[Items from a dataset]
_ _ _ _ _

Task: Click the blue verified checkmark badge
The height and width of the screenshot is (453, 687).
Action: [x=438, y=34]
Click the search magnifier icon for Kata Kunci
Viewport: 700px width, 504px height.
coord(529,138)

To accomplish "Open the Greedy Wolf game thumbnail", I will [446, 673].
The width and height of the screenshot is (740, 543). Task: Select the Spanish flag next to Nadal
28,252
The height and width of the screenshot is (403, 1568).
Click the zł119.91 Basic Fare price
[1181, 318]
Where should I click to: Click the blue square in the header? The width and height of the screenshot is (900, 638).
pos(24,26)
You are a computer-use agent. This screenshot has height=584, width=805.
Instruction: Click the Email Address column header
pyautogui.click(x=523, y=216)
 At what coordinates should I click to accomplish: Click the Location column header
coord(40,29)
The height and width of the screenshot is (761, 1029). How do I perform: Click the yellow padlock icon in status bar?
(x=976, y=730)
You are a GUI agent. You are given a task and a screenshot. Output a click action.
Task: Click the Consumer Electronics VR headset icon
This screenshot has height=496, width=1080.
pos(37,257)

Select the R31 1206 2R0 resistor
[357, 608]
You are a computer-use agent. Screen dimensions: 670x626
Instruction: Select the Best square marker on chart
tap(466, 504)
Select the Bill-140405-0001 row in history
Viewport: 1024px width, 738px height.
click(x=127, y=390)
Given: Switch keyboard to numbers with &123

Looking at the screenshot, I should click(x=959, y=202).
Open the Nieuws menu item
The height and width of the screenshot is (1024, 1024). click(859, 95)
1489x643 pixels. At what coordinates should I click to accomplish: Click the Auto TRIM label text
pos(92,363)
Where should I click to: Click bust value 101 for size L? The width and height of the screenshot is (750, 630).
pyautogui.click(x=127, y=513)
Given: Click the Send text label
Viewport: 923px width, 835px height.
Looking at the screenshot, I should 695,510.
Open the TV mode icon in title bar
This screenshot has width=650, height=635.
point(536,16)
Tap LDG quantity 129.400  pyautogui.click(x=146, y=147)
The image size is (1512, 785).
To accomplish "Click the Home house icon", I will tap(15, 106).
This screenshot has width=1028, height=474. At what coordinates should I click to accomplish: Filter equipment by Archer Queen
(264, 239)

_ _ _ _ _

What the exercise asks> Repeat only the lines from the one holding "Given: Click the Send text label" through the last line of the data.

Result of the task>
Given: Click the Send text label
Viewport: 923px width, 835px height.
Looking at the screenshot, I should 695,510.
Open the TV mode icon in title bar
This screenshot has width=650, height=635.
point(536,16)
Tap LDG quantity 129.400  pyautogui.click(x=146, y=147)
The image size is (1512, 785).
To accomplish "Click the Home house icon", I will tap(15, 106).
This screenshot has width=1028, height=474. At what coordinates should I click to accomplish: Filter equipment by Archer Queen
(264, 239)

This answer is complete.